En deux mots, à travers ce RGPD, l’UE demande aux entreprises récoltant des données personnelles de leurs utilisateurs de respecter de nouvelles règles.

Ces nouvelles règles, qu’elles sont-elles ?

Bon, forcément, le document dans son intégralité (que vous pouvez retrouver ici ) est, comment dire… pas franchement digeste ! Donc comme on pense à vous, on va vous simplifier les choses et vous résumer les règles principales à retenir :

  • Premièrement, les entreprises se doivent d’informer les personnes sur l’utilisation de leurs données, et la façon dont ces informations sont traitées et gérées.
  • Les entreprises doivent également obtenir le consentement des utilisateurs par un accord affirmé de ces derniers sur l’utilisation et la collecte de leurs données.
  • Les utilisateurs ont d’ailleurs un droit de refus d’exploitation de leurs données et peuvent en demander la destruction

Forcément, pour beaucoup d’entreprises, ça change pas mal la donne… notamment pour leur campagne d’e-mailing ! Forcément, cela complique un peu plus le process’ d’acquisition d’adresses e-mail, pour pouvoir diffuser des newsletters par la suite. Nous allons d’ailleurs faire un petit focus là-dessus.

 

Qu’est-ce que ça change pour les emails marketing ?

 

 

Avec le RGPD, l’Union Européenne veut clairement mieux encadrer l’obtention et l’utilisation des données personnelles. C’est donc la fin de pas mal de techniques de récolte massive d’adresses e-mail.

Pour n’en citer qu’une : les fameuses « cases pré-cochées » ! Vous savez, ces fameuses cases qui, lors de la création d’un compte (sur un site web par exemple), indiquent que vous acceptez de recevoir des emails publicitaires ? Eh bien cela ne sera plus possible, et deviendra à partir du 25 mai 2018, une technique tout à fait illégale !

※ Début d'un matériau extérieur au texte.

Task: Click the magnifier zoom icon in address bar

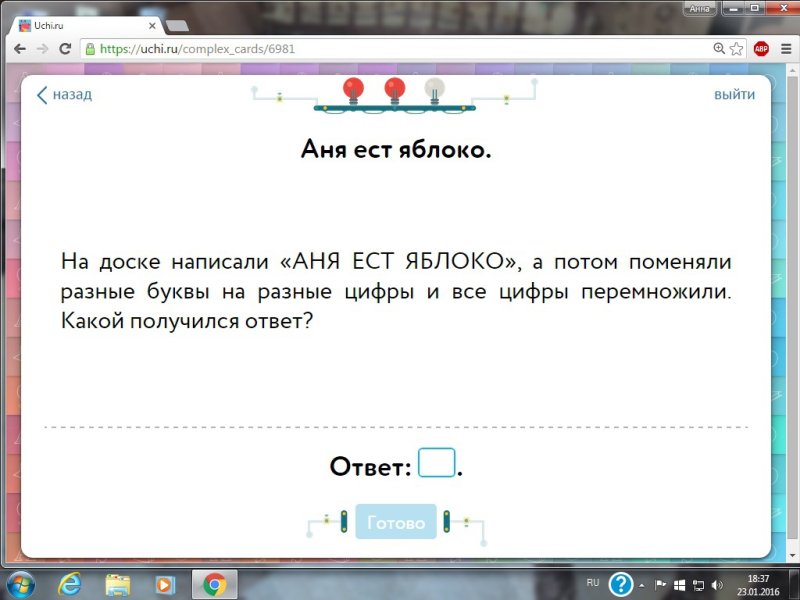Action: coord(719,47)
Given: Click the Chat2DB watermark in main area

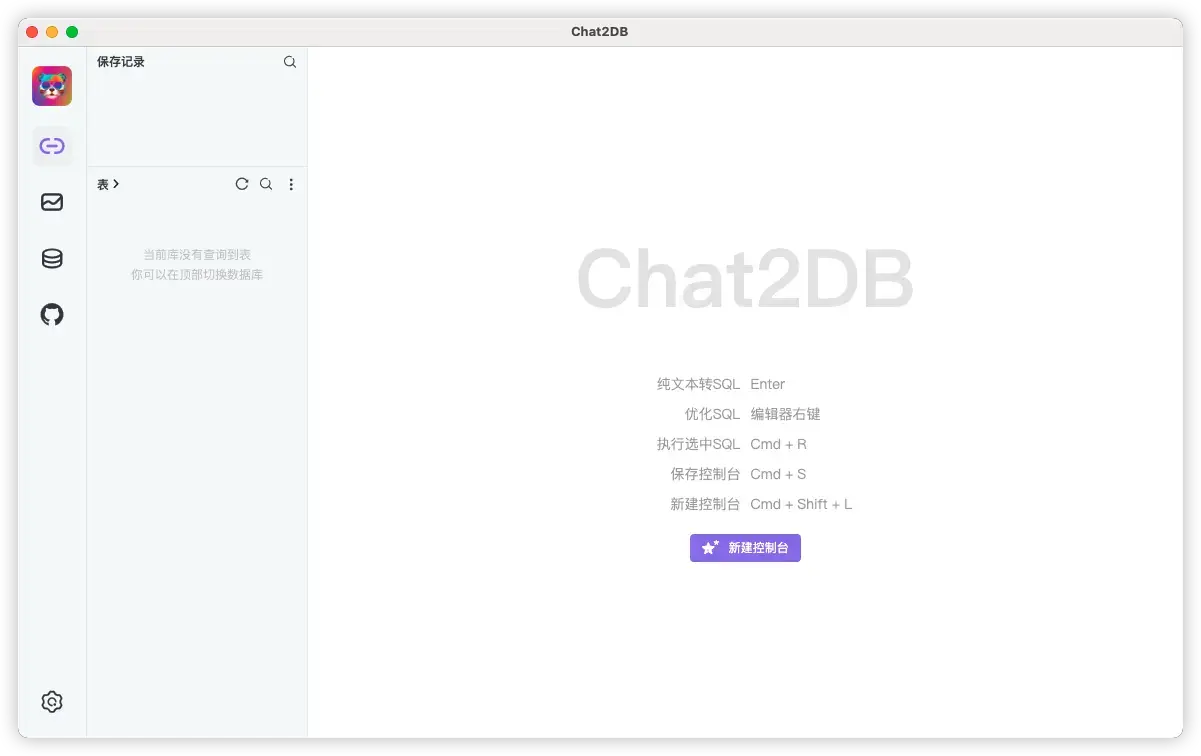Looking at the screenshot, I should (744, 277).
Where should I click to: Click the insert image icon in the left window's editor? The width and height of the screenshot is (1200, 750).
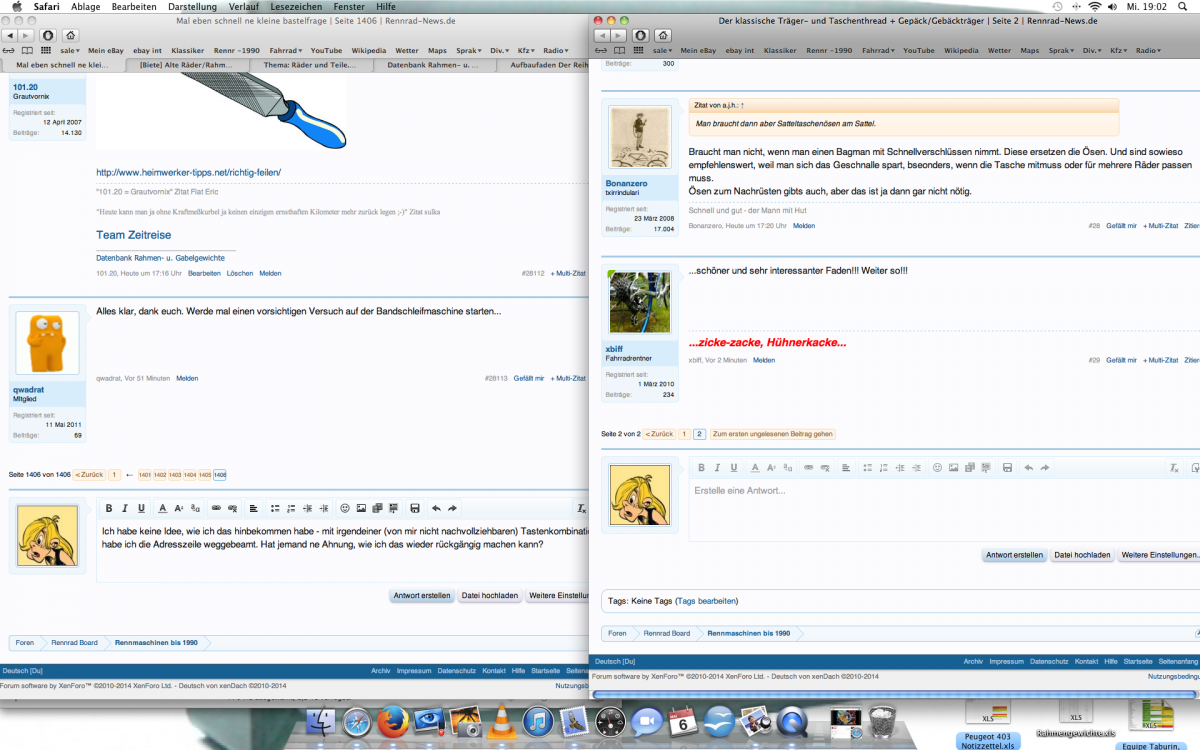click(361, 508)
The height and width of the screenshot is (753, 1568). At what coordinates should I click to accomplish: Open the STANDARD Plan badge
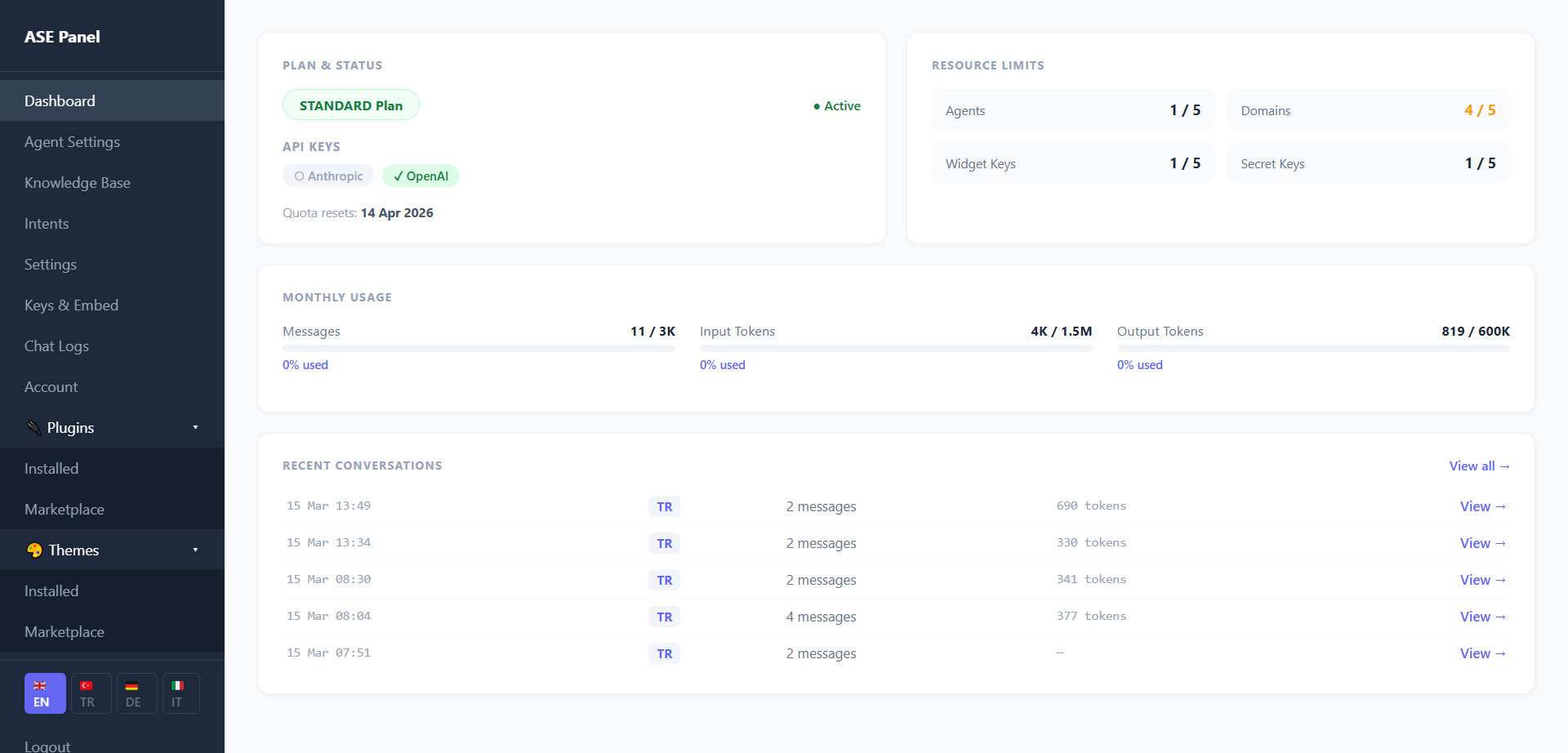[350, 105]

Concrètement, comme on vous le disait un peu plus haut, pour pouvoir récolter des adresses e-mails, il vous faudra un consentement positif de la part de vos utilisateurs. Pour cela, on vous conseille d’utiliser le « double Opt-in ». Oui, forcément dit comme ça, avec ce terme anglo-saxon franchement barbare, ça va pas beaucoup vous aider. « double Opt-in » signifie « double confirmation » d’inscription à votre e-mailing. La première confirmation se fait directement sur votre site. L’utilisateur reçoit alors un e-mail qui l’invite à confirmer son souhait d’adhésion. Cela constitue alors une réelle preuve de consentement de cette personne pour utiliser les données recueillies.

En cas de litige, les entreprises doivent fournir cette preuve de consentement. Il est donc important de bien en garder une trace, en les enregistrant dans un registre sécurisé par exemple. Là où il est important de faire attention également, c’est que le RGPD ne s’applique pas seulement aux données collectées après le 25 mai 2018… Il concerne aussi les informations collectées antérieures à cette date ! Et là forcément, ça implique de se poser la question qui fâche : « Avons nous la preuve du consentement positif de nos contacts sur l’utilisation de leur adresse e-mail par exemple ? »… Autant vous dire que si la réponse est « NON » (ce qui est le cas la plupart du temps), il va falloir y remédier très rapidement.

« Qu’est-ce que je risque si je ne respecte pas les règles du RGPD ? »

Forcément, les entreprises qui ne respecteront pas ces règles encourrons plusieurs sanctions.

  • D’un point de vue de l’image de marque déjà ! En effet, une société qui renonce à respecter les informations personnelles de ces utilisateurs… ça fait pas vraiment bon genre ! Donc autant dire qu’elle risque une vraie perte de confiance de ses clients, de ses fournisseurs, et toutes les parties prenantes de celle-ci.
  •  Mais aussi d’un point de vue financier. En effet, dans le cas d’infractions à ce RGPD, elles s’exposent à de lourdes sanctions financières à hauteur du pourcentage de leur chiffre d’affaires.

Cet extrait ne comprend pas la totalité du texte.